- [Passage provided]
3. Directors and Officers Insurance. (a) As long as the Indemnitee
shall continue to serve as an Agent and thereafter as long as the Indemnitee
shall be subject to any possible Claim by reason of the fact that the Indemnitee
was an Agent, the Company, subject to Section 3(c) hereof, shall maintain and/or
promptly obtain in full force and effect, D&O Insurance in reasonable amounts
from established and reputable insurers.
(b) In all policies of D&O Insurance, the Indemnitee shall be
named as an insured in such a manner as to provide the Indemnitee the same
rights and benefits as are accorded to the Company's most favorably insured
directors, if the Indemnitee is either a director, or is Counsel, or is a
full-time consultant to the Company, or to the Company's most favorably insured
officers, if the Indemnitee is an officer but not a director of the Company, or
to the Company's or a Subsidiary's most favorably insured key employees, if the
Indemnitee is a key employee but is neither an officer nor director of the
Company.
(c) Notwithstanding the foregoing, the Company shall have no
obligation to obtain or maintain D&O Insurance if the Company determines in good
faith that such insurance is not reasonably available, the premium cost for such
insurance is disproportionate to the amount of coverage provided, the coverage
provided by such insurance is limited by exclusions so as to provide an
insufficient benefit, or the Indemnitee is covered by similar insurance
maintained by a Subsidiary.
4. Indemnification. (a) Except as otherwise herein provided, the
Company shall pay on behalf of Indemnitee, or if Indemnitee shall have paid such
amounts, promptly shall indemnify and pay over to Indemnitee for all Expenses
and liabilities of any nature whatsoever, including but not limited to
judgments, fines, penalties, amounts paid in settlement, interest, assessments
and other charges which Indemnitee is or becomes legally obligated to pay
because Indemnitee is or becomes a party to or witness or other participant to,
or is threatened to be made a party to or witness or other participant in a
Claim, including without limitation a Claim by or in the name of the Company or
a Subsidiary to procure a judgment in its favor, by reason of the fact that
Indemnitee is or was an Agent, or by reason of any action, inaction or omission
by Indemnitee in his capacity as Agent, provided that Indemnitee shall have
acted in good faith and in a manner he or it reasonably believed to be in, or
not opposed to, the best interests of the Company or a Subsidiary, and with
respect to any criminal action or proceeding, had no reasonable cause to believe
his conduct was unlawful.
<PAGE>
(b) Notwithstanding any other provisions of this Agreement to the
contrary, the following exceptions apply to the Company's obligation to
indemnify the Indemnitee:
(i) The Company shall not be obligated to indemnify
Indemnitee in connection with any Claim (or part thereof) initiated by
Indemnitee, except for a Claim to enforce Indemnitee's right to indemnification,
unless such Claim (or part thereof) was authorized in advance or consented to by
the Board of Directors of the Company.

- [Directive]
Print the portion of the indemnification agreement text between "3. Directors and" and "and reputable insurers.", inclusive, word for word.

- [Data excerpt]

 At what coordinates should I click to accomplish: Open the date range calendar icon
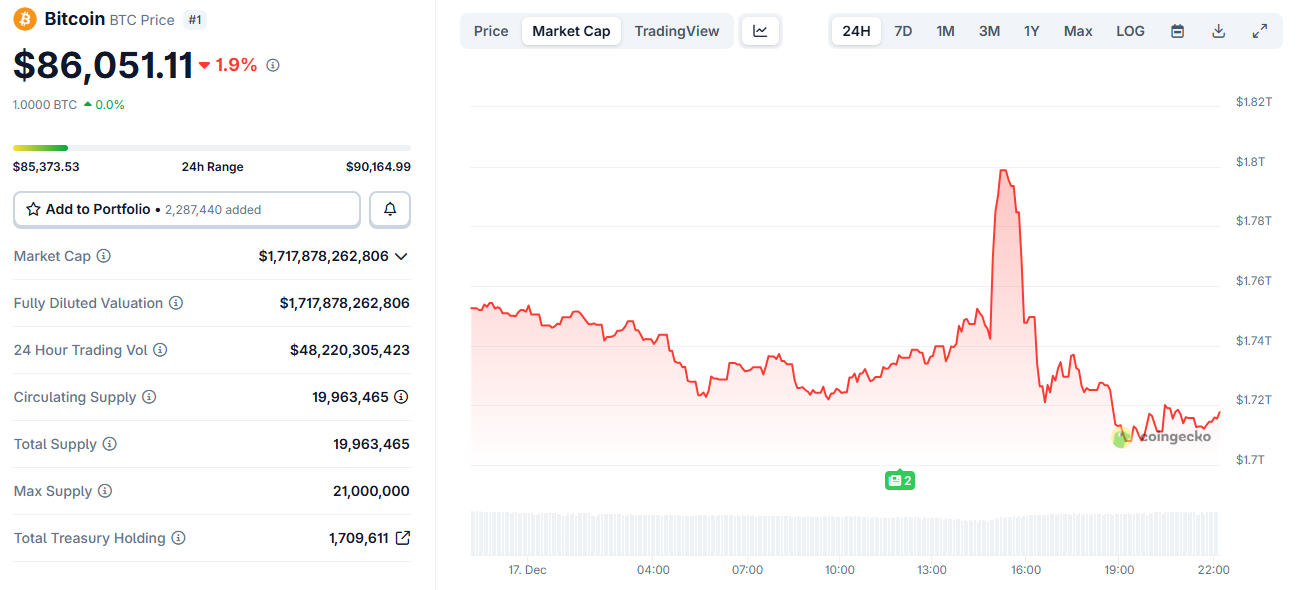click(x=1177, y=31)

- [Written response]
3. Directors and Officers Insurance. (a) As long as the Indemnitee
shall continue to serve as an Agent and thereafter as long as the Indemnitee
shall be subject to any possible Claim by reason of the fact that the Indemnitee
was an Agent, the Company, subject to Section 3(c) hereof, shall maintain and/or
promptly obtain in full force and effect, D&O Insurance in reasonable amounts
from established and reputable insurers.